We spend our lives watching and responding to each other.
Spend time in any public space watching the crowds and you’ll see examples of what scientists call social influence—the varied ways people change their behavior because of the presence of others. Notice how individuals respond to orders and requests, go along with a group, mirror the actions of others, compete, and cooperate. We are finely tuned to the people around us, relying on each other for cues about how to behave so that we can efficiently navigate our social environments. The influence of others is so pervasive that we can experience it even when there is no real person there: we’ll adjust our behavior in response to an implied presence (say, a security camera and a No Trespassing sign) or an imagined one (“What would my mother say?”).
You’ve almost certainly experienced it: unsure what to do in a situation, you look around to see what others are doing, and change your behavior to match.
Do you always follow the crowd?
Most of us don’t like to be called conformists (at least in Western societies, where individuality and uniqueness are prized), but going along with the crowd is a natural and often useful tendency. Humans evolved to live in groups; since early on, we’ve needed ways to smooth interactions, reduce conflict, and coordinate action. For example, traffic flows better—and more safely—if cars all drive in the same direction and pedestrians all cross the street together. Conforming to the group can be a matter of survival.
The tendency to conform has two different roots. Sometimes, in confusing situations, we assume that other people know more than we do, so we follow their lead. That assumption might be right—but often it’s not. Say you’re walking by a building and see smoke coming out. Do you call 911? If other people look unconcerned, you might decide it’s not an emergency. But others may decide not to phone for help because you don’t look concerned. Scientists call this potential misinterpretation by a group pluralistic ignorance. It can lead to the bystander effect, where no one from a crowd steps forward to help in a situation where action is needed. It’s a paradox: the more people who witness an emergency, the less chance that any of them will act, because they’re all conforming to the group’s behavior.
In which situation is the person in distress more likely to get help from a bystander?
The other reason people conform and go along with the crowd is that we all want to be liked and accepted. The desire to fit in is so strong that people sometimes conform to a group consensus even when it goes against their own judgment—at least in public. In private, they’re much more likely to follow their own minds.
When the pressure from others gets more explicit, conformity blends into another type of social influence: compliance, when we respond to a direct request made by someone else.
Are you more likely to comply with a request made by someone wearing a uniform?
Social scientists have identified various compliance strategies, and you may be using some of them—or have been the target of them—without being aware of it. For example, if someone asks for a very small favor (“Can you tell me how to get to the library?”), and you comply, you’re more likely to agree with a second, larger request (“Oh no, that’s farther away than I thought—can you spare two bucks for the bus?”). This is called the foot-in-the-door technique. It works because complying with the first request shapes or reinforces our self-image (“I’m a helpful person!”), providing us with a rationale for agreeing to the second request (“That’s who I am—I help out when needed.”).

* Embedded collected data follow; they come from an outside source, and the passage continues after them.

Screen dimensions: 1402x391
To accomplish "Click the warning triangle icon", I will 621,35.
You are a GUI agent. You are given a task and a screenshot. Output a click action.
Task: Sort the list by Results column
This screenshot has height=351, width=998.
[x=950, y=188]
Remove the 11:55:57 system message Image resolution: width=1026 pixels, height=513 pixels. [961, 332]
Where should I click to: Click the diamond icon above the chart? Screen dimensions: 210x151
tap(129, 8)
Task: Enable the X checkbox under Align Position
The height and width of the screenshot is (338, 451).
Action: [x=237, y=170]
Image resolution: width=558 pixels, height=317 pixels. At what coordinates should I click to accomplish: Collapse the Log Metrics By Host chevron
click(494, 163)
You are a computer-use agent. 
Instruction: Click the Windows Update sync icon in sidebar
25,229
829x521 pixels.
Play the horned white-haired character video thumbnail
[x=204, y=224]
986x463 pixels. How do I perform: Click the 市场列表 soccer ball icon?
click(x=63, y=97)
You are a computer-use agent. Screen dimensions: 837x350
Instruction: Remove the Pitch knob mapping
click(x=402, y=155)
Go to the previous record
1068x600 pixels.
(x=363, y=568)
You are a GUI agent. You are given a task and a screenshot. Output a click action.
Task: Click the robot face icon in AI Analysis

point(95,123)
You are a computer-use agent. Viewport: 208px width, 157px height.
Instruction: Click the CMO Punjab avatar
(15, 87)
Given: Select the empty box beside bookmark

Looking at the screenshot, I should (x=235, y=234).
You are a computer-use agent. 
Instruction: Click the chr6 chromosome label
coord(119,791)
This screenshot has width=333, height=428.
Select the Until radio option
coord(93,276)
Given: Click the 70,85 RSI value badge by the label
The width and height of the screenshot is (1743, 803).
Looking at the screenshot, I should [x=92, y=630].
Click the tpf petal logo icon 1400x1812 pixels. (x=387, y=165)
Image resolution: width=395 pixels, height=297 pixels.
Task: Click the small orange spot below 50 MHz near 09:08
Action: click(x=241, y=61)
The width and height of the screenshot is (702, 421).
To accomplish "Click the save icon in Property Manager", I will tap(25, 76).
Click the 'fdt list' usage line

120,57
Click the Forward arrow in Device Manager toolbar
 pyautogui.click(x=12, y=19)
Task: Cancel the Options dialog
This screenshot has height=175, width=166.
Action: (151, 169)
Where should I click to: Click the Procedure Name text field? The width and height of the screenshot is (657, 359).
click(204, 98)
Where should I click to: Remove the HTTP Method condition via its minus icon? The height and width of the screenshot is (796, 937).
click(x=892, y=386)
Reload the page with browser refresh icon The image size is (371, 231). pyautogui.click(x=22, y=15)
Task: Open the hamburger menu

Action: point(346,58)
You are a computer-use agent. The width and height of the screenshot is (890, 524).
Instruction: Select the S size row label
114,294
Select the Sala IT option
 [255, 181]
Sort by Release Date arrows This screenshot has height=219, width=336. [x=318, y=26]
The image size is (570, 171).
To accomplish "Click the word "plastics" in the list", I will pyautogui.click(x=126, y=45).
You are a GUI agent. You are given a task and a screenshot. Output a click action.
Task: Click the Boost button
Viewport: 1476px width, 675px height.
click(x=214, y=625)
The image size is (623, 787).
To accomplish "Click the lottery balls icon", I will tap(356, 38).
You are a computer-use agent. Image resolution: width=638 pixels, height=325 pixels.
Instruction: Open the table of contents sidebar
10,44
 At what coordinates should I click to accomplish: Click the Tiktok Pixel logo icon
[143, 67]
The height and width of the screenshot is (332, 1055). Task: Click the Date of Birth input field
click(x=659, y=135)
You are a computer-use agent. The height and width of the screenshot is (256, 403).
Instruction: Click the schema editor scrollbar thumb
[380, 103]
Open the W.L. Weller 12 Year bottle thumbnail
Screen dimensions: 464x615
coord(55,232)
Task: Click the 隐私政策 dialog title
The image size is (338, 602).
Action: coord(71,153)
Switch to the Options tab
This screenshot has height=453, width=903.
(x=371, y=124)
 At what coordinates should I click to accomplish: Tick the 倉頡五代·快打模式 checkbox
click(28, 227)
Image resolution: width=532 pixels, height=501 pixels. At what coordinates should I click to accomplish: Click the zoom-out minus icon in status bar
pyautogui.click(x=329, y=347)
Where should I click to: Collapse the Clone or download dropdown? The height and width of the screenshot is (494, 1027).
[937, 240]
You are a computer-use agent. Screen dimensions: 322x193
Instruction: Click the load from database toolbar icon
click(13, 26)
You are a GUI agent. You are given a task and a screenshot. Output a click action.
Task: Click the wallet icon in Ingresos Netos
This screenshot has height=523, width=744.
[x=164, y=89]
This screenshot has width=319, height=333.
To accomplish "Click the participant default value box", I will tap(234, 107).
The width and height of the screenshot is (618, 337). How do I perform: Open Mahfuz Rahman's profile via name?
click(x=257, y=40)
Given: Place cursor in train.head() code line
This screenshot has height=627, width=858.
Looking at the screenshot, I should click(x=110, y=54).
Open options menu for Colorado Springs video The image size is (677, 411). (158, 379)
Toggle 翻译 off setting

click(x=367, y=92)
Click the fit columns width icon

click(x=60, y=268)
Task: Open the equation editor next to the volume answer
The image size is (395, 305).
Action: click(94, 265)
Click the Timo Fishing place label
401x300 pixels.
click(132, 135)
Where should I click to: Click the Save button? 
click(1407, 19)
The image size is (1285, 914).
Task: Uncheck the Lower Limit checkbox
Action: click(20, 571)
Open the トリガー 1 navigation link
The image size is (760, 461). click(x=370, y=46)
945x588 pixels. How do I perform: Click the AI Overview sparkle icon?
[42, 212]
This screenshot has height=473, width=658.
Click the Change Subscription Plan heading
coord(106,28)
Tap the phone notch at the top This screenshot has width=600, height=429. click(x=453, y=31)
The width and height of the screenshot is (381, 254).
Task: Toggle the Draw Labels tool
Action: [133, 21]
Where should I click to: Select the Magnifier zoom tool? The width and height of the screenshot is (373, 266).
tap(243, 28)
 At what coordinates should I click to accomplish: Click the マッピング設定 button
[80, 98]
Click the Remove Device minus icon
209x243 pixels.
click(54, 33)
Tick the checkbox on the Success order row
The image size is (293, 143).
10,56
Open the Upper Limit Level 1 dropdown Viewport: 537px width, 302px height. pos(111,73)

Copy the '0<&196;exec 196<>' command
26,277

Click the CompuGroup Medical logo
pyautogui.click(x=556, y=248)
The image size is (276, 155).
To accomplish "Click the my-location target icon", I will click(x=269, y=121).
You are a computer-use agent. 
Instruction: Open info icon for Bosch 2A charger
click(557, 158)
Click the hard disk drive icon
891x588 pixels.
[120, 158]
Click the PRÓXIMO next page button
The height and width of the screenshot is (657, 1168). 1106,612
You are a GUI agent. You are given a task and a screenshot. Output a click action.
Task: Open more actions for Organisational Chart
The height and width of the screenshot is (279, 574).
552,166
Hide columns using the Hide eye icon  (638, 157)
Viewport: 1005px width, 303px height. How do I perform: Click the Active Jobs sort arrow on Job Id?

When pressure from others gets even stronger, it can lead to obedience—when we respond to a demand issued by an authority figure. The world is full of orders given by people who have power over us, either in person (the boss, a cop, your parent) or via written words (as on road signs). The pressure to conform in such situations can be extreme, and obedience can have a dark side. In one famous experiment, a researcher set up a situation where subjects had to decide whether to follow orders to inflict pain on another person. The disturbing results showed how hard it is for people to resist authority.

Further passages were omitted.